ATI Driver Flaw Exposes Vista Kernel to Attackers

Posted by CowboyNeal on from the sneaking-in dept.

Shack0ption writes "An unpatched flaw in an ATI driver was at the center of the mysterious Purple Pill proof-of-concept tool that exposed a way to maliciously tamper with the Windows Vista kernel. The utility, released by Alex Ionescu and yanked an hour later after the kernel developer realized that the ATI driver flaw was not yet patched, provided an easy way to load unsigned drivers onto Vista — effectively defeating the new anti-rootkit/anti-DRM mechanism built into Microsoft's newest operating system. Ionescu confirmed his tool was exploiting a vulnerability in an ATI driver — atidsmxx.sys, version 3.0.502.0 — to patch the kernel to turn off certain checks for signed drivers. This meant that a malicious rootkit author could essentially piggyback on ATI's legitimately signed driver to tamper with the Vista kernel."

3 of 248 comments (clear)

  1. Rules of the Road by mfh · · Score: 4, Interesting

    When hardware drivers are responsible for system integrity, all hope of safety is permanently lost. Introducing the new battleground for virus writers... fake patches:

    YOUR VIDEO CARD NEEDS NEW DRIVERS: CLICK NEXT!!!!!

    --
    The dangers of knowledge trigger emotional distress in human beings.
  2. Re:lol wut by fuzzix · · Score: 4, Interesting

    We need to strip ATi of its driver team, and then strip nVidia of their hardware team, and merge the remainder.

    What does it matter? Neither of them bother with proper overlay any more.

    My last nVidia card was simply without overlay hardware. My last ATi card's overlay dropped resolution when a high refresh rate was used. At least the nVidia card could play a video at full res without resorting to GL.

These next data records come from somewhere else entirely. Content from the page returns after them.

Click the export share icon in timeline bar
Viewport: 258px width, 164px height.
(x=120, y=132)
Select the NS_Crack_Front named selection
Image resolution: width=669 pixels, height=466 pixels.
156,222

    It's not all about the 3D... :)

    You do have a point about the drivers, though. While closed, nVidia's Linux module hasn't provided nearly as much heartache as ATi's... abomination.
  3. Re:That's why microkernels are useful by A+non-mouse+Coward · · Score: 4, Interesting

    Mod Parent Up.

    Even Microsoft Research is looking into making microkernel operating systems with their Singularity project.

    Of course, the Minix 3 Project has been doing this for awhile, supposedly even having a fully POSIX compliant product at this point.

    The major design factor of Microkernels is that it's bad practice to have a trusted path from any driver or system service in kernelspace to any other driver or system service in kernelspace. Just because you're "in" doesn't mean that anything else that's "in" should trust you.

    The largest hurdle microkernels have to overcome, however, is the problem of DMA. As long as a malicious ATI video card (nevermind the driver) has direct access to all memory locations via DMA, it could easily just patch the driver's memory at runtime every time via hardware. That's why microkernel development is going to have to go hand-in-hand with tools like IOMMU, for controlling access to critical areas of memory.

    Of course, critics often complain about Inter-process Communication (IPC) as being another limitation to microkernels, but at this point, it's really just an implementation hurdle as there are several ways to get processes that are in different memory spaces to communicate with high performance, especially as Moore's Law brings CPUs faster and faster.

    --
    libertarian: (n) socially liberal, financially conservative; neither left, nor right.